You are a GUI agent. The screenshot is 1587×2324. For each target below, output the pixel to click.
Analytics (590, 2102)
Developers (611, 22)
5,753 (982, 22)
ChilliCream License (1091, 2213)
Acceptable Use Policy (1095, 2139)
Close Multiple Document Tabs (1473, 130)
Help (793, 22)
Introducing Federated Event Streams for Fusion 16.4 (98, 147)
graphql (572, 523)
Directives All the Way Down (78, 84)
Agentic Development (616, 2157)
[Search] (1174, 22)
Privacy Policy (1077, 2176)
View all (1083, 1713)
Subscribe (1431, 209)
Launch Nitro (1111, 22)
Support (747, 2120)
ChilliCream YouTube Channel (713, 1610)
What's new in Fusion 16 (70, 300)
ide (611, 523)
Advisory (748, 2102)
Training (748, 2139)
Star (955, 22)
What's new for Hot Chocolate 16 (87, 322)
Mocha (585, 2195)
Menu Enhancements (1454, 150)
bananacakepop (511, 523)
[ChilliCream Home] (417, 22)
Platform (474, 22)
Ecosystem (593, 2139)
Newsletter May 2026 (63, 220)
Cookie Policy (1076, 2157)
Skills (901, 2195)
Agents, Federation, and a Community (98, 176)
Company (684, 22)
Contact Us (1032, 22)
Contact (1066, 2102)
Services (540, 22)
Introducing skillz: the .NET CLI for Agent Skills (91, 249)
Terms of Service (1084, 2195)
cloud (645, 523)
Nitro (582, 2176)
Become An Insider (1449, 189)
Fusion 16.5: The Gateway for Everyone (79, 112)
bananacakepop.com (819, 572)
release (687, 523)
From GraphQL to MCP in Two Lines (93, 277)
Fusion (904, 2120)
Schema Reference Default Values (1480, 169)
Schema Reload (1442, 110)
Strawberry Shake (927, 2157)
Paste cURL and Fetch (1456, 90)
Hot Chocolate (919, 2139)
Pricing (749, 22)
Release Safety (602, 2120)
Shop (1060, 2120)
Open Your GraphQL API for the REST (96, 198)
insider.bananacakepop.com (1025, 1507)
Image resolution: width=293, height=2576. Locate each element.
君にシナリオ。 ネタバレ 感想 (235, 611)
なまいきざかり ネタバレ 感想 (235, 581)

PROBLEM TO SOLVE: State only how many lines above contain "Schema".

WRITTEN RESPONSE: 2